Honolulu recently was recognized as a bike-friendly city — and one of the reasons is King Street Cycle Track, which opens for use Dec. 6. Cycle tracks are protected bike lanes that are offset from traffic with a curbed barrier — rather than just a painted line. King Street Cycle Track is located on the left side of South King Street, occupying one lane and running for about 2 miles from Alapai Street to Isenberg Street. It will run oneway toward University Avenue, with a return lane expected to be operational by mid-2015.

Honolulu earned a bronze-level Bicycle Friendly Community recognition from League of American Bicyclists (LAB) based on the city’s performance in five areas: engineering (infrastructure), education, encouragement, enforcement, and evaluation and planning.

“Honolulu still has a long way to go to become bike friendly,” explains Hawaii Bicycling League (HBL) executive director Chad Taniguchi, adding that this protected bike lane marks a huge stride in safety.

“(The cycle track) is going to make it more comfortable and safer for cyclists,” Taniguchi says. “A lot of people who have been scared to bike or they have not biked in a long time, they tell us they are going to use the cycle track.”

The cycle track launches with a grand opening celebration from 11 a.m. to 3 p.m. at Thomas Square Park, featuring live entertainment, a keiki bike rodeo for kids ages 4-16, food trucks, free bike repairs and more. At 1 p.m., Mayor Kirk Caldwell will lead an inaugural ride down the track.

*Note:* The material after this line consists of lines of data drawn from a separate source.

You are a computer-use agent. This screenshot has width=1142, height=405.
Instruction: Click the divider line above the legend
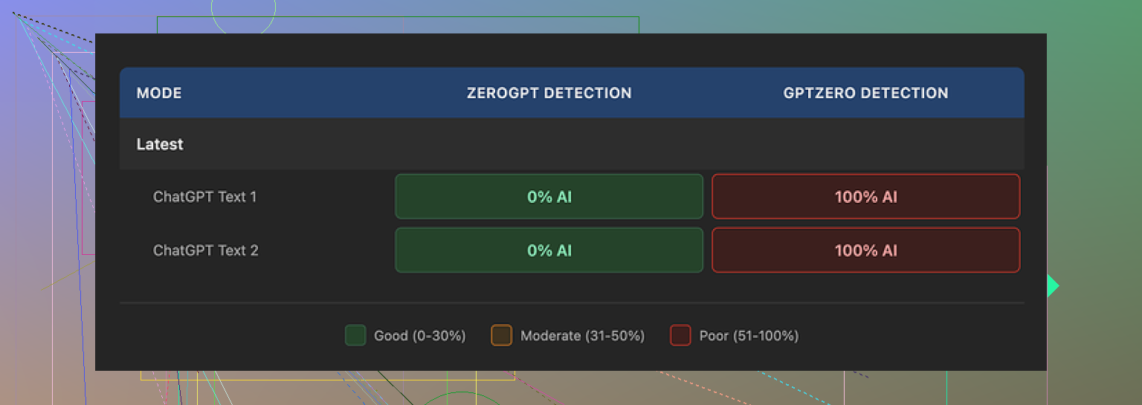click(572, 303)
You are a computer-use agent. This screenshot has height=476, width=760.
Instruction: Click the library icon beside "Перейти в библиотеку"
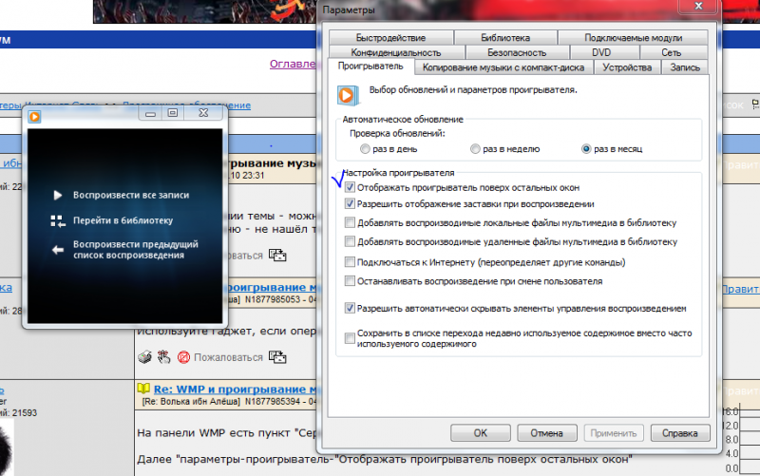tap(57, 220)
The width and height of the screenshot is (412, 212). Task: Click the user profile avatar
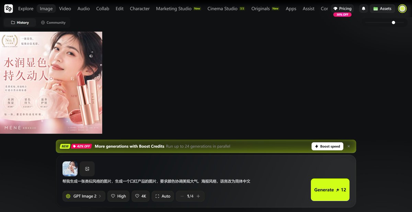(402, 9)
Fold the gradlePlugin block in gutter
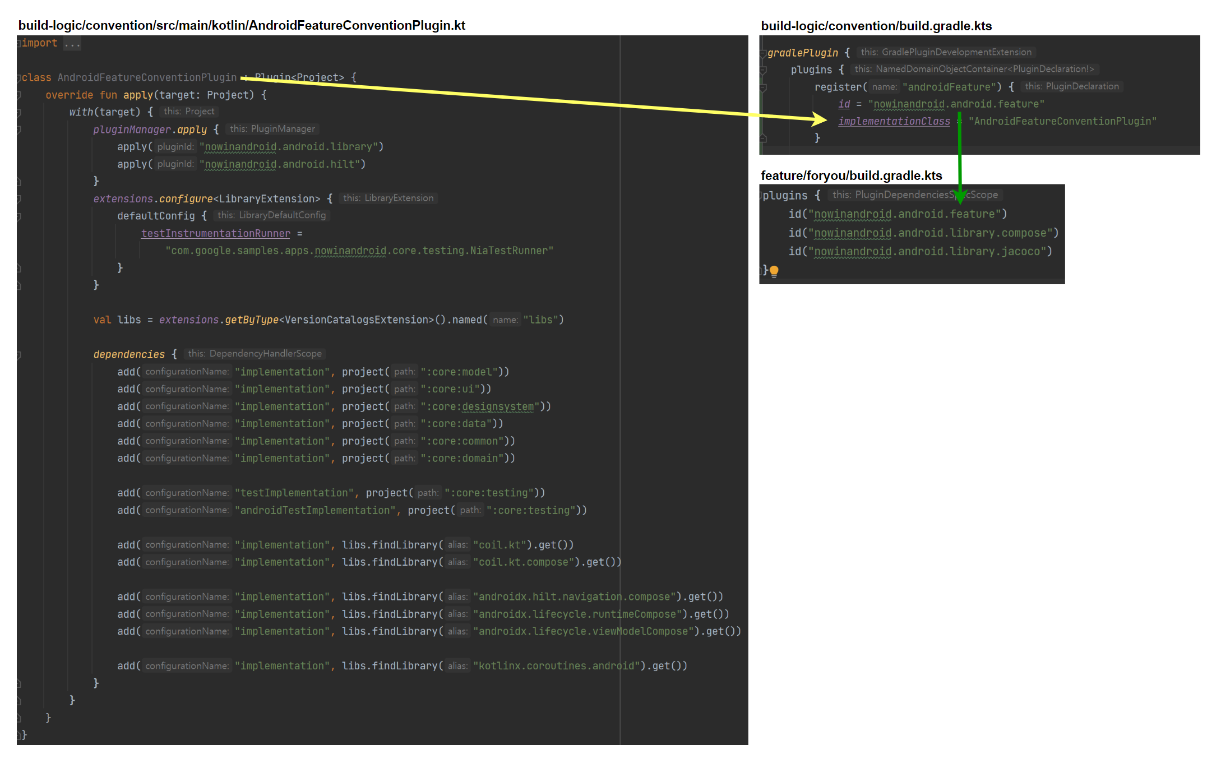Image resolution: width=1221 pixels, height=763 pixels. 763,53
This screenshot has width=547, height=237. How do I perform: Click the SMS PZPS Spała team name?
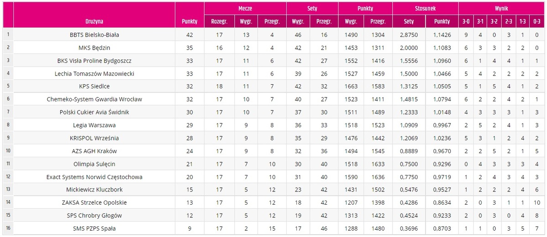94,228
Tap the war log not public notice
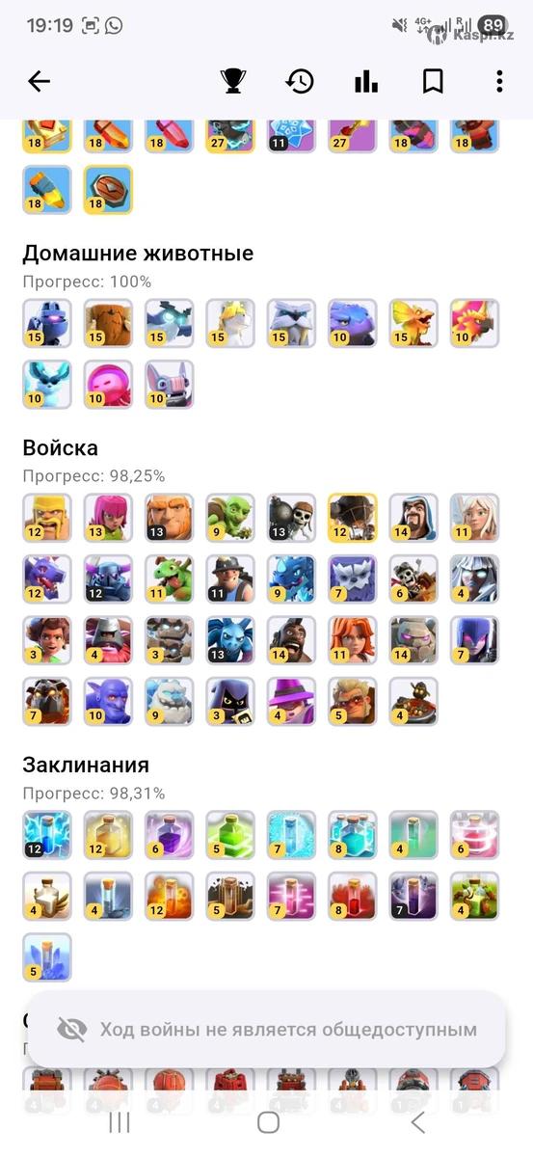533x1157 pixels. point(266,1029)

Legislation, including the Complete Streets ordinance and the Vulnerable Users Law, which were adopted in 2012, also helped Honolulu earn the recognition. Complete Streets pushed the city to create streets that take the needs of all road users into consideration, while the Vulnerable Users Law increased penalties on motorists who kill or injury pedestrians, bicyclists and emergency responders. Other significant bike-friendly strides in recent years include the addition of bike lanes on Waialae and Kalakaua avenues. A bike lane currently is under construction on Beretania Street.

In addition to advocating for legislative changes, HBL also has played a role in increasing bike friendliness through education and encouragement, hosting weekly rides and instructional classes. Various weekly rides cater to all skill levels, from beginners to racing-level cyclists.

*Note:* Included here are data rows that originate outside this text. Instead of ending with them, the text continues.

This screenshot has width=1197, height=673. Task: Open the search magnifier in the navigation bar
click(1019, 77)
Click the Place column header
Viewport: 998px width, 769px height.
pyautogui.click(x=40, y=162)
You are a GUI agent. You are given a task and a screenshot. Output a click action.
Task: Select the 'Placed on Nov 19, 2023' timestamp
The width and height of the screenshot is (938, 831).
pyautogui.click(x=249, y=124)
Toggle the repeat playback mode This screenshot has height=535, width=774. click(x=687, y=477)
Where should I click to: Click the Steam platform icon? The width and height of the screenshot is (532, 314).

Despite the LAB accolade, Taniguchi says he encounters many people who are hesitant to bicycle in downtown Honolulu because of safety concerns. Taniguchi feels, however, that perception is larger than the actual threat.

Taniguchi has been biking around Honolulu for the last 11 years — a hobby he returned to during the 2003 bus strike, after not biking for more than 20 years.

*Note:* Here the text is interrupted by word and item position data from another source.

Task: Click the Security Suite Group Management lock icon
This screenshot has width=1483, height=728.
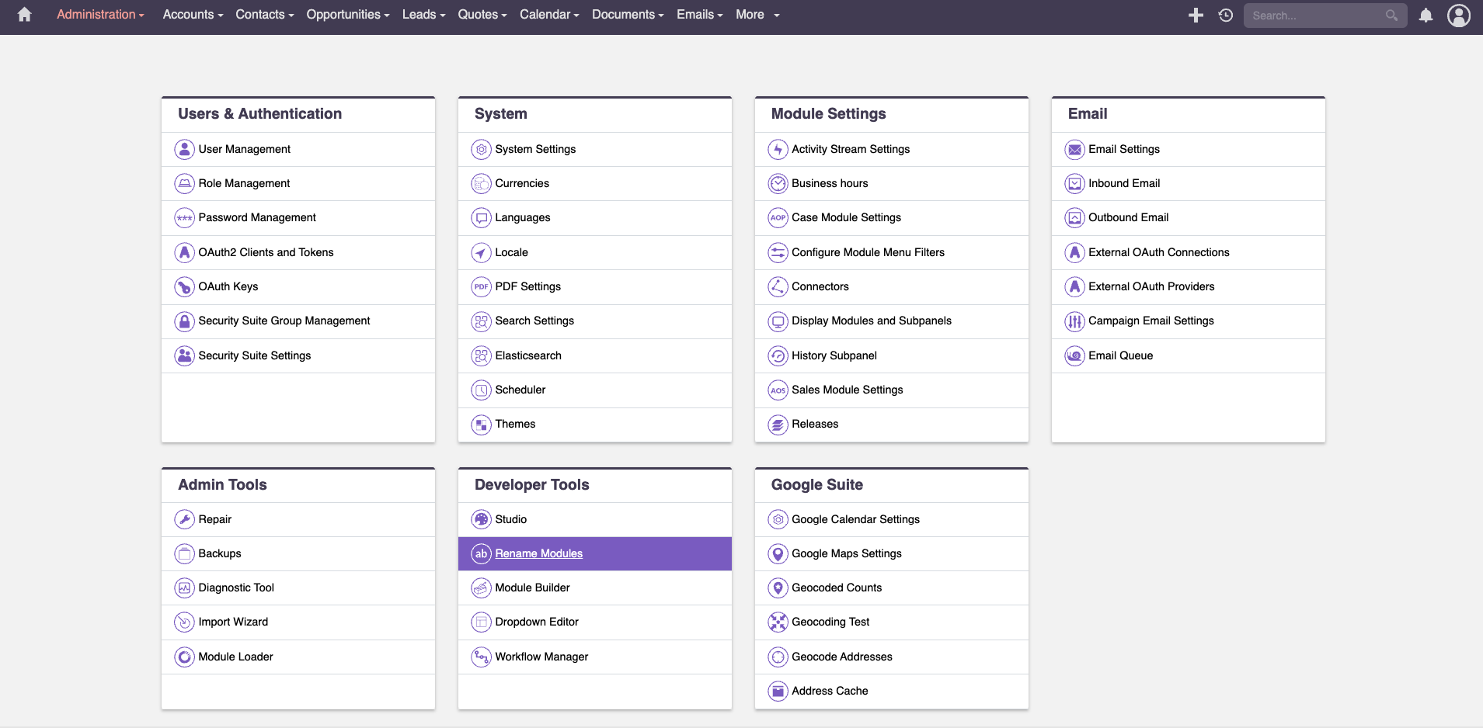Action: (x=184, y=321)
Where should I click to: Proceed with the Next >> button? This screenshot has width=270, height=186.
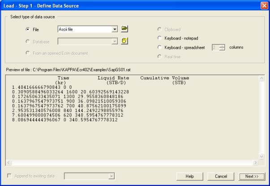(x=249, y=176)
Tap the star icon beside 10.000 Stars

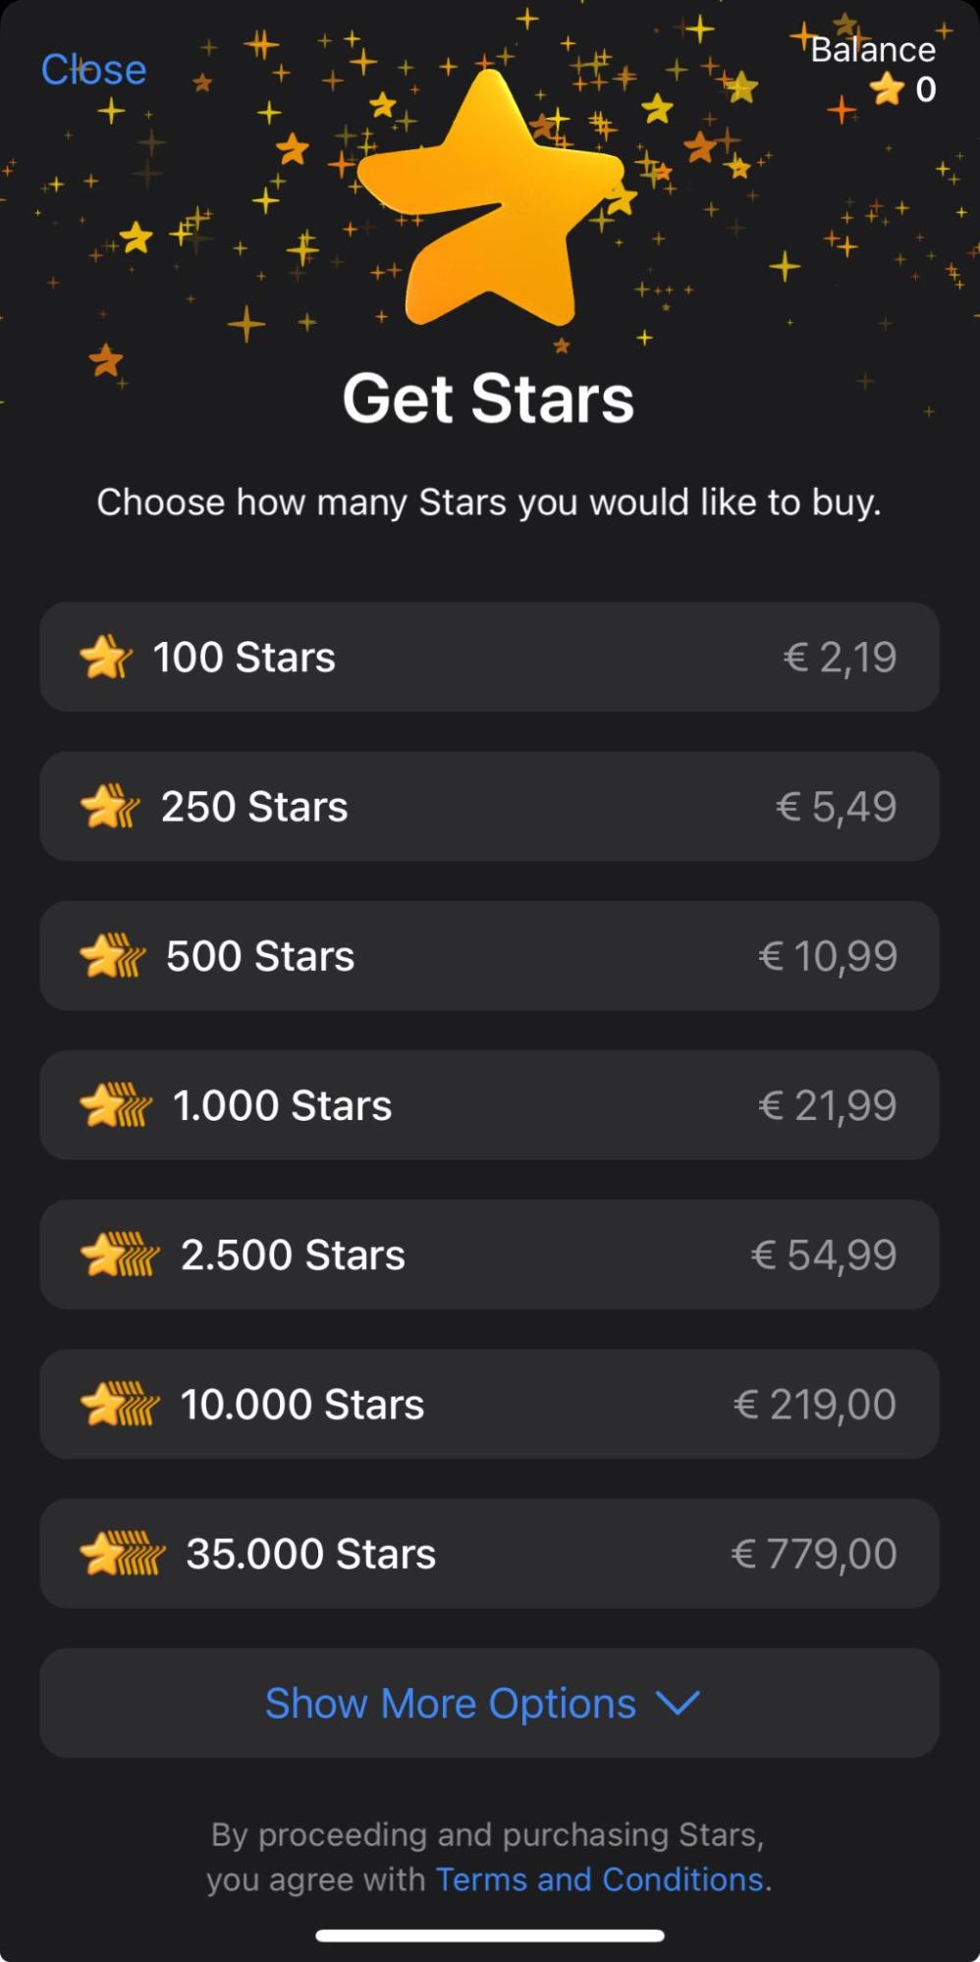[119, 1404]
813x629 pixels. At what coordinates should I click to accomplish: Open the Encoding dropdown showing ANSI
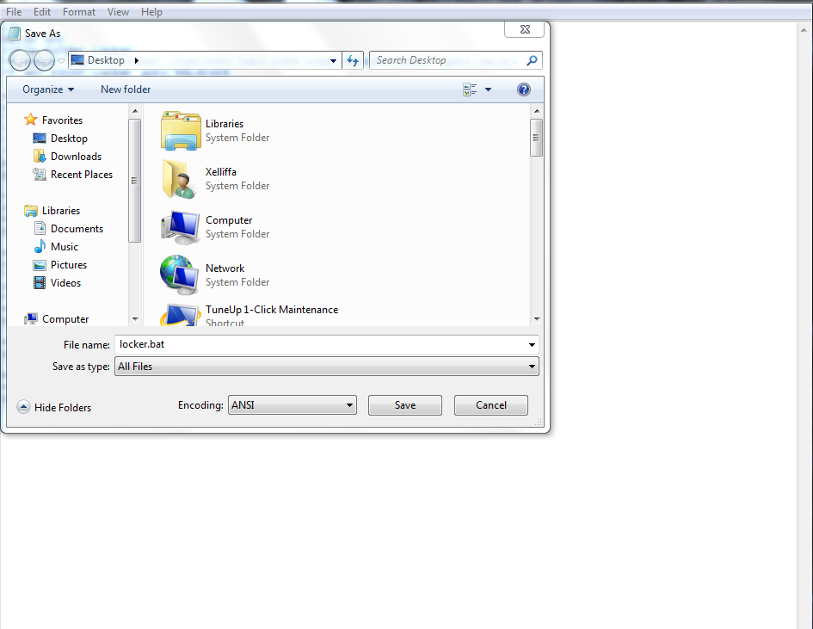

“I caught rides during the strike, and I started to think, ‘How else could I get around?'” he explains.

When the strike was over, he kept at it, commuting between his Kailua home and Kalihi office by using both modes of transportation.

“It saved me time, actually, because I didn’t have to transfer (buses),” he says.

According to Taniguchi, the new protected lane will make traveling down King Street safer for pedestrians. Currently, he says, many cyclists riding down King Street use the sidewalk, where they may collide with pedestrians.

“It’s not just good for cyclists,” Taniguchi says, “it’s good for everyone who uses the road.”

HBL hopes that this cycle track is just the first of many; Taniguchi wants to see a network of the lanes installed throughout the city.

“Having one on King Street is great — but when (cyclists) get to the end of King Street, where are they going to go?” he says. “There should be enough (cycle tracks) where we can get from Hawaii Kai to Kalihi in a safe way.”